I started chewing in my early 20s, about 17 years ago. It was just a joke - I had always been very anti-tobacco. Friends and I were at the beach, we threw in a dip to goof off and it was awful. We all laughed. A few weeks later, my friend and I were bored before work and looking to kill time. We happened to be driving by a gas station and the rest is history - for some reason, we thought it was funny. Still can't believe it happened. Since that night at the beach, four of us have been chewing. We all agree it's the biggest regret of our lives. I'm the first one to quit.
I'm completely ashamed of this addiction and the way I've handled it. It has impacted relationships with women and family members... and they have no idea why. I'm a secret chewer. Nobody knows except a few friends and I never admitted to myself that this is an addiction until recent years. The mind's ability and willingness to fool itself is astounding. I would sneak chew every chance I got. All day, every day. Sneaking out of the house on "errands". Working late at night in the office by myself -- told myself I was doing it to get ahead --- we all know why I really worked late. Saturday/Sunday mornings come and I finally get time with the family but I'm cranky as shit because I'm in withdrawal. I lash out and blame others for causing it. Fucking shameful. Sneaking my s'toons, hiding tins, chewing gum whenever I get home, hiding, sneaking, hiding, sneaking - lying.
I started posting roll on the day I quit, May 19, 2014 - 5 days ago. This is my strongest quit ever and it's all thanks to KTC. Posting roll and reading this website is very empowering. Here are a few things that have helped so far to make this my my final quit - posting roll, reading the hell out of the KTC website, DRASTICALLY REDUCING CAFFEINE (now only drinking a very small amount of coffee or drinking decaf, drinking white tea), being more aware of alcohol trigger, keeping a bag of carrots to chew on at work (helps my stomach), exercising, drinking baking soda mix (helps my stomach), drinking pure cranberry juice (helps my stomach), eating a shit ton of vegetables (supposedly relieves cravings). Basically, everything I can do to stay calm and reduce acidity in my stomach/body. I'm throwing everything, including the kitchen sink, at this quit. The following website has some nice tactics for coping with cravings, too ---
http://whyquit.com/pr/111605.html [[[****Seriously, the caffeine thing has destroyed many attempts to quit. I'm not smart enough to explain how it works. Google it if something that impacts you but basically caffeine doubles in your bloodstream when you quit tobacco. Your body used to metabolize it twice as quickly due to the tobacco but not anymore. That's why caffeine gets you so jacked and stressed while quitting - then when you crash, you think you need a dip.]]]

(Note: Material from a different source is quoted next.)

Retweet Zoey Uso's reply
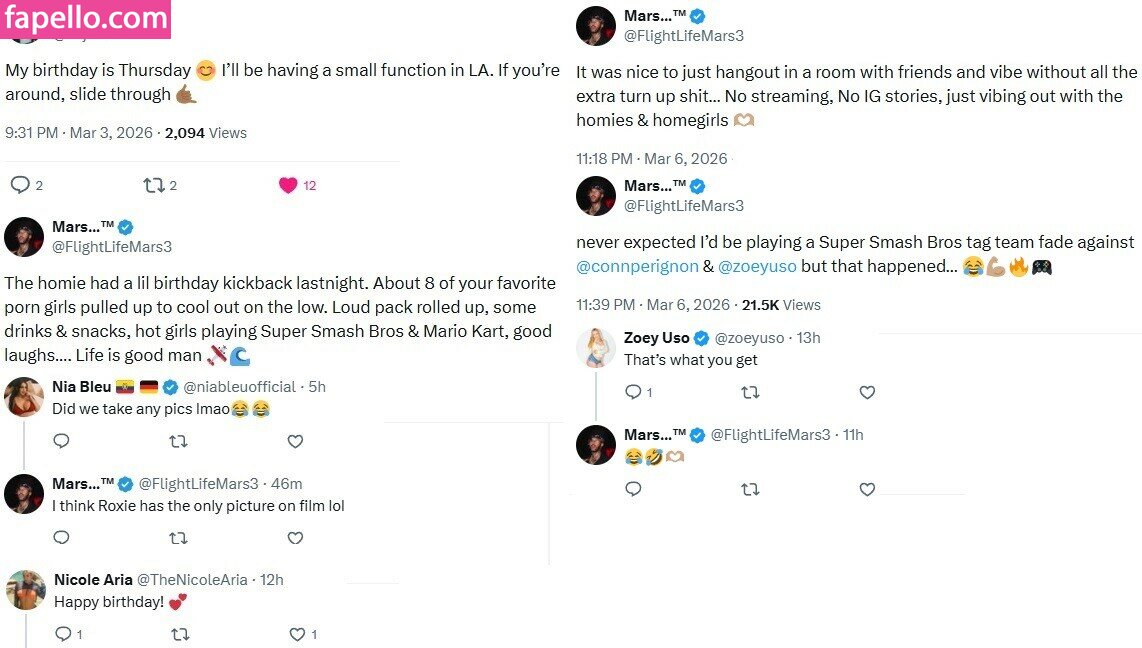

It's day five and I feel incredible. It's been years since I've felt this confident. FREEDOM, as Lighty says. About half of the fog has lifted. My stomach is generally good but still slowly knots up on me until I realize it's all clenched tight. Not very productive at work. It feels like my eyes see more color and light than they did six days ago - I can't explain that phenomenon any better than that... like the world just became high def.
Let me tell you - five days feels incredible, but I won't get overconfident. I know there is a long way to go. Five days is nothing in the big picture... but it means a lifetime to me right now.